Napas gadis itu memburu, tangannya mengepal kuat. “Lo paham, nggak, sih? Gue nggak mau mereka tahu kalau gue ada hubungan apa pun dengan polisi! Dan, lo ...? Selain mesum, lo ngarep banget jadi pasangan gue? Gue ingetin! Gue nggak suka sama polisi. Paham!” bentak Alya berkata jujur.
Richard sangat terkejut mendengar pengakuan yang keluar dengan penuh emosi tersebut. Ingin sekali lelaki itu menanyakan maksud dari perkataan Alya, tetapi hatinya mencegah bibirnya melontarkan pertanyaan itu.

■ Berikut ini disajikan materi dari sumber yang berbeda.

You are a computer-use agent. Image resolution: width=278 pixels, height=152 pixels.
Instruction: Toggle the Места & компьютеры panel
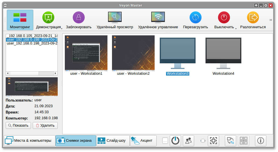(29, 141)
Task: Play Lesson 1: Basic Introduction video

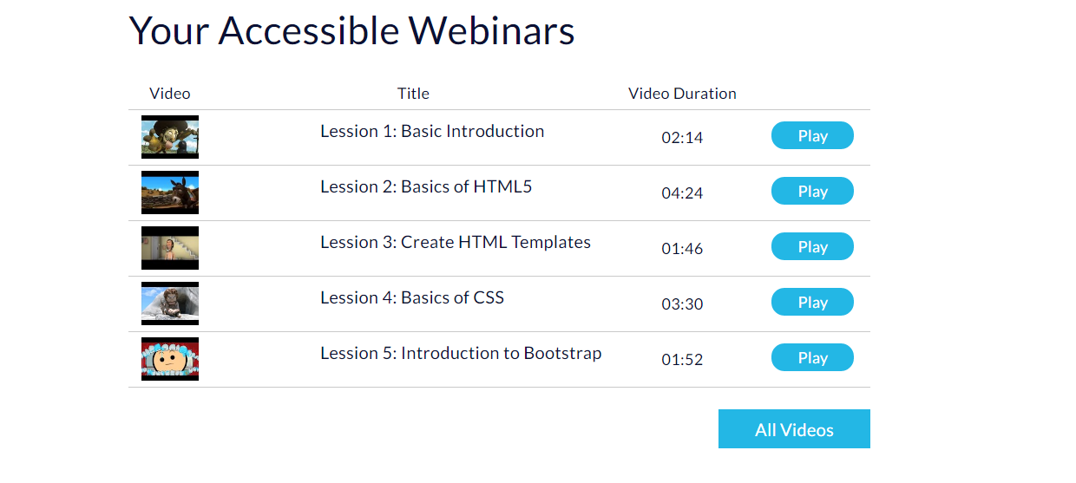Action: click(x=812, y=136)
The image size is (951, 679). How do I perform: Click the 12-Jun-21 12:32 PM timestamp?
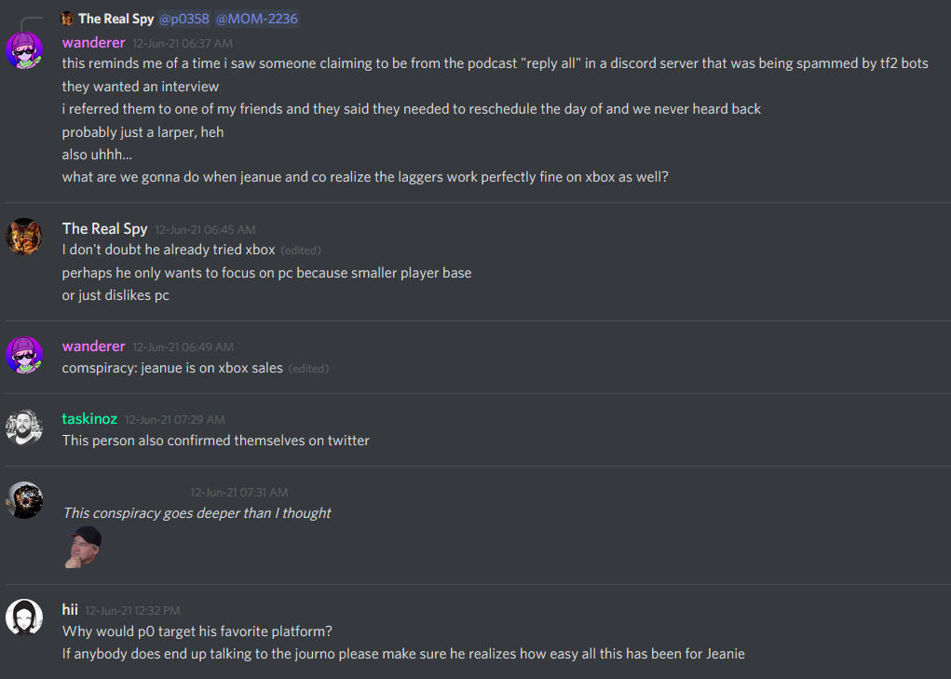[x=132, y=611]
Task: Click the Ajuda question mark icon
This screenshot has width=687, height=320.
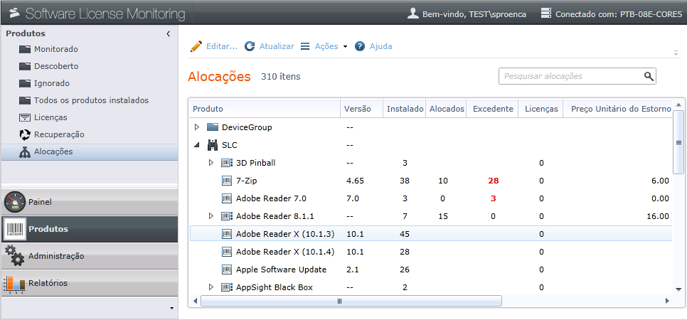Action: click(360, 46)
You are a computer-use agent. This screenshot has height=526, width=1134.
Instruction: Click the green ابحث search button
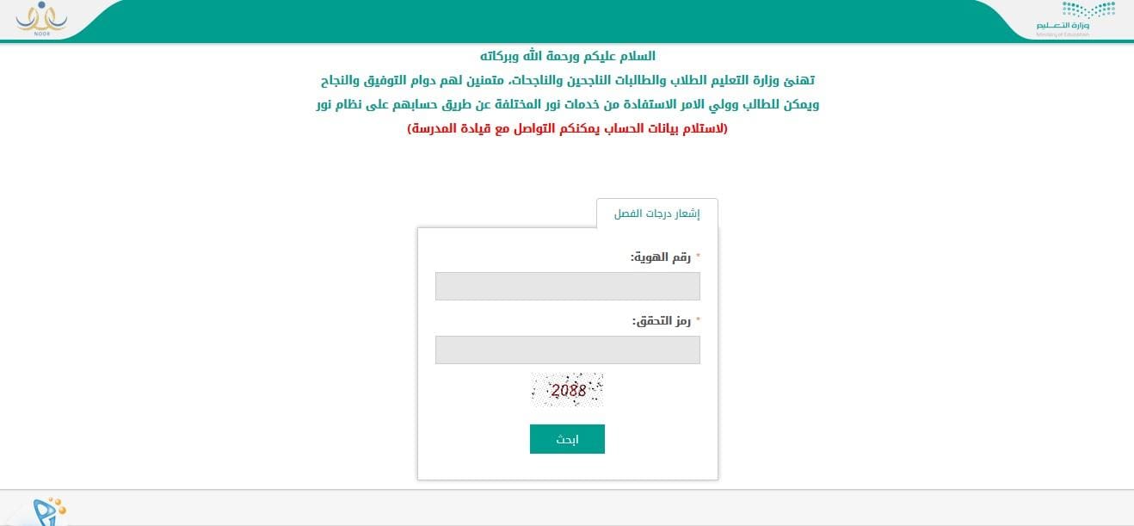(x=567, y=439)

“Sekarang keputusannya ada di tangan lo, mau ganti baju itu dan jangan pernah pakai seragam dinas saat ngawal gue, atau lo bisa mundur dari tugas ini. Lo tenang aja, kalau lo mundur, gue nggak akan pernah jelekin nama lo di depan papa!” putus Alya meminta Richard memilih. Dia juga menyerahkan tas belanja itu ke pangkuan Richard dan hendak keluar dari mobil.

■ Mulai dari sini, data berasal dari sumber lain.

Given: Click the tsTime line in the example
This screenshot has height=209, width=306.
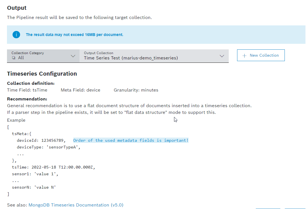Looking at the screenshot, I should (x=54, y=167).
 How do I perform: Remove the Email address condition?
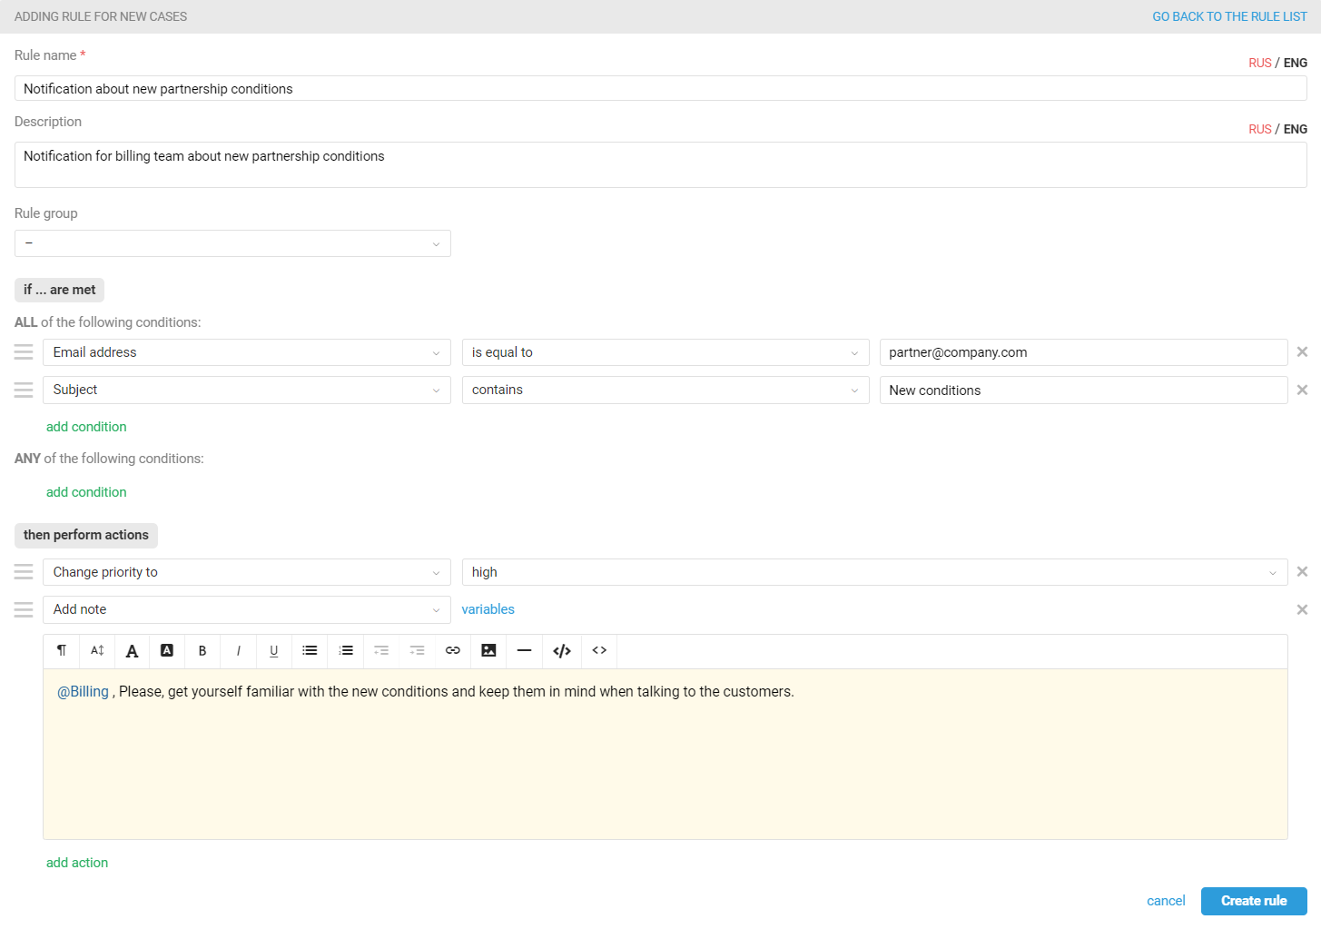(1302, 352)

“Tunggu!” Richard berhasil menghentikan niat Alya, hingga pintu mobil itu batal untuk dibukanya.
Alya melihat ke arah depan, menatap Richard dari spion tengah dengan penuh tanya yang tak terungkap oleh bibir.
“Kalaupun saya mau mengganti pakaian, bukankah semua orang di kampus ini akan melihat saya saat akan pergi ke toilet?” tanya Richard.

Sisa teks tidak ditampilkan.